Aim of the exercise: Only an exact copy of the records, from the line with "You are a computer-use" through the last line, is wanted.

Dataset records:

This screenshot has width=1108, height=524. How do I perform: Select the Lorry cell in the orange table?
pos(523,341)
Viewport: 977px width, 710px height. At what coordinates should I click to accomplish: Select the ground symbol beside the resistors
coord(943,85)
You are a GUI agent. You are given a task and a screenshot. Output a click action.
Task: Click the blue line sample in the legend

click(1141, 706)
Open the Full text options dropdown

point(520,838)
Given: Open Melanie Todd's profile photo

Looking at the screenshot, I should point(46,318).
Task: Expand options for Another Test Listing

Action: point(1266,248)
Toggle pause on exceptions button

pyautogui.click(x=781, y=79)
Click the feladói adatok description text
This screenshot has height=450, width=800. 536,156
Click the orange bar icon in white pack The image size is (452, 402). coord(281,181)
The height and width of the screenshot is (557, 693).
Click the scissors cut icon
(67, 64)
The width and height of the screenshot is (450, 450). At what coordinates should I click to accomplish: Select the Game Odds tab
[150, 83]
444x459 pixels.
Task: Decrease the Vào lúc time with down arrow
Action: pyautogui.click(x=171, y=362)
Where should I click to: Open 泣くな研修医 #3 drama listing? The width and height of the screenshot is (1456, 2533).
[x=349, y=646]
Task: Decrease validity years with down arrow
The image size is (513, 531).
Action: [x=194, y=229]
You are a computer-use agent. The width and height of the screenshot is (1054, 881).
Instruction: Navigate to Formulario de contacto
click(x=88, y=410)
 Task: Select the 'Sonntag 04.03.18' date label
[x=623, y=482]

Answer:
You are a computer-use agent. The width and height of the screenshot is (1054, 881).
Instruction: Navigate to Formulario de contacto
click(x=88, y=410)
 Task: Select the 'Sonntag 04.03.18' date label
[x=623, y=482]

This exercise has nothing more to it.